## TEXTO DE LECTURA
┄┄┄┄┄┄┄┄┄┄┄┄┄┄┄┄┄┄┄┄
Los primeros historiadores de la región que se convertiría en Estados Unidos durante la segunda mitad del siglo XVIII fueron individuos nacidos en Europa. Para ellos, registrar los sucesos de los que habían sido testigos o en los que habían tomado parte, más que un asunto de veracidad, significaba una labor piadosa. Virginia y Massachusetts fueron las colonias que contaron con un mayor número de testimonios. La historia de los asentamientos europeos que sucedieron en los años iniciales de colonización fue escrita por autores como el capitán John Smith, William Strachey, Edward Maria Wingfield, John Pory, Ralph Hamor, el reverendo Alexander Whitaker y George Sandys. La mayoría eran miembros de la Iglesia de Inglaterra. Vivieron en un tiempo inspirado por las reformas religiosas de la época isabelina, tiempo también en que la influencia del Libro Común de Oración [Book of Common Prayer]fue determinante.
El proceso de poblamiento en Massachusetts fue descrito con detalle por Edward Winslow, William Bradford y John Winthrop, todos ellos ingleses leales al propósito con que habían sido fundadas las colonias en Nueva Inglaterra: abrir y consolidar nuevas rutas que estimularan una creciente expansión comercial. Escribieron para que la posteridad no olvidara cómo los peligros y penalidades de la colonización habían sido superados gracias a la tenacidad inquebrantable de los primeros colonos; inquebrantable porque su voluntad descansaba en una fe religiosa a prueba de todo.
┄┄┄┄┄┄┄┄┄┄┄┄┄┄┄┄┄┄┄┄
## ÍTEMS PROPORCIONADOS
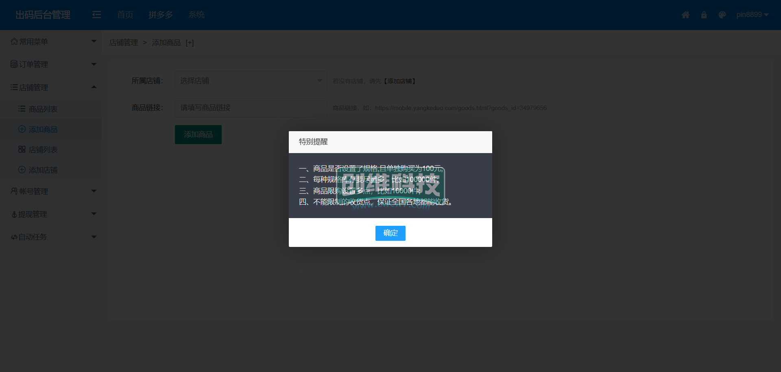781x372 pixels.
Task: Go to 首页 in top navigation
Action: click(x=125, y=15)
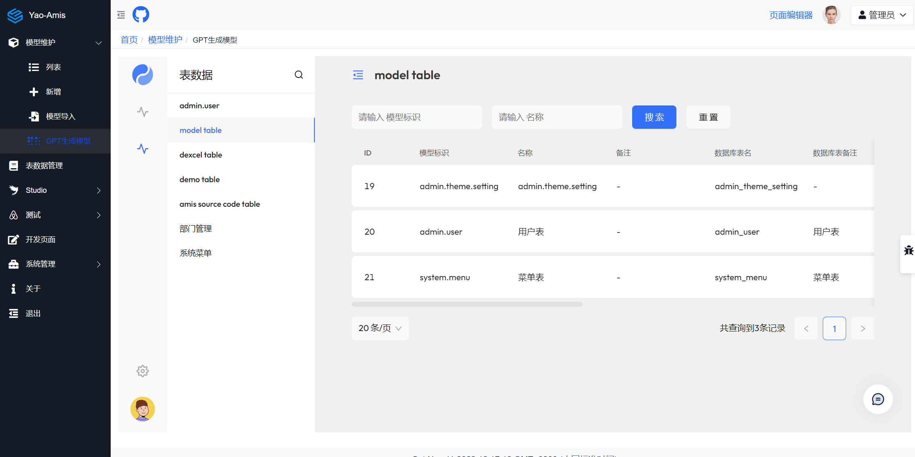Collapse the sidebar using the top fold icon
915x457 pixels.
(x=121, y=15)
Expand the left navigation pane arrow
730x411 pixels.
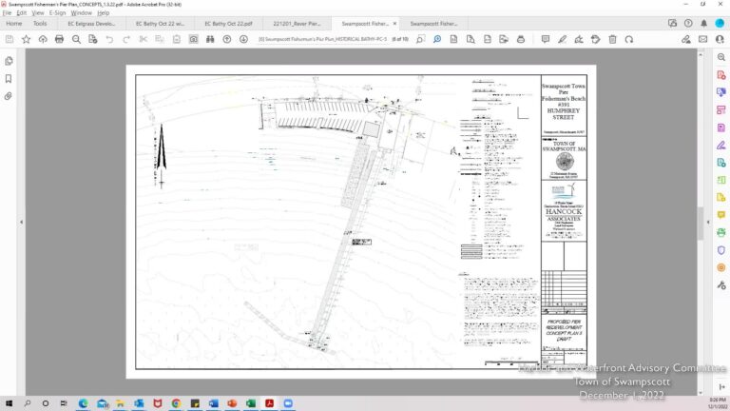[22, 222]
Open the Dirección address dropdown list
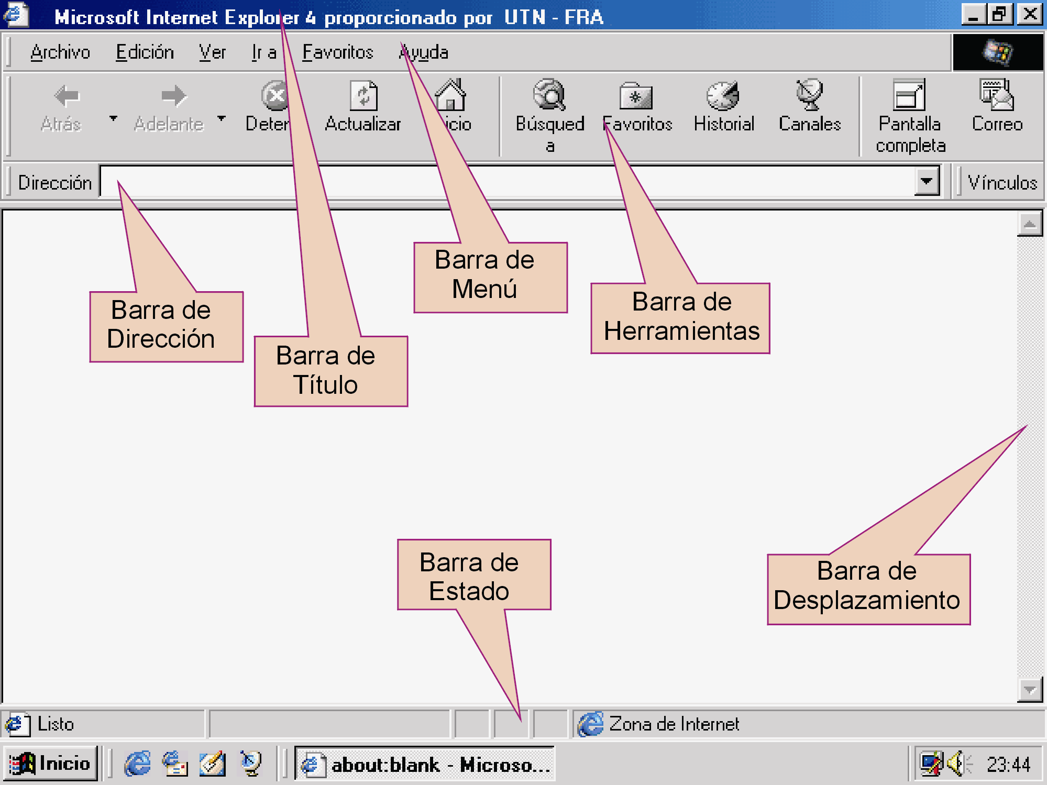 pyautogui.click(x=927, y=182)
┄┄┄┄┄┄┄┄┄┄┄┄┄┄┄┄┄┄┄┄
## LO QUE HARÁS
a - Traduce al inglés esta oración del texto de lectura: "Virginia y Massachusetts fueron las colonias que contaron con un mayor número de testimonios."
b - Condensa en un párrafo más breve el del texto de lectura que comienza con "El proceso de poblamiento en Massachusetts", conservando sus datos principales.
c - Copia sin cambios el fragmento del texto de lectura que arranca en "El proceso de" y sigue hasta "prueba de todo.".

## SOLUCIONES POR TAREA
a - Virginia and Massachusetts were the colonies that had the largest number of testimonies.

b - Edward Winslow, William Bradford y John Winthrop, ingleses leales al propósito de las colonias de Nueva Inglaterra (abrir y consolidar nuevas rutas para impulsar la expansión comercial), describieron con detalle el poblamiento de Massachusetts. Escribieron para que la posteridad recordara cómo la tenacidad de los primeros colonos, sustentada en su fe religiosa, superó los peligros y penalidades de la colonización.

c -
El proceso de poblamiento en Massachusetts fue descrito con detalle por Edward Winslow, William Bradford y John Winthrop, todos ellos ingleses leales al propósito con que habían sido fundadas las colonias en Nueva Inglaterra: abrir y consolidar nuevas rutas que estimularan una creciente expansión comercial. Escribieron para que la posteridad no olvidara cómo los peligros y penalidades de la colonización habían sido superados gracias a la tenacidad inquebrantable de los primeros colonos; inquebrantable porque su voluntad descansaba en una fe religiosa a prueba de todo.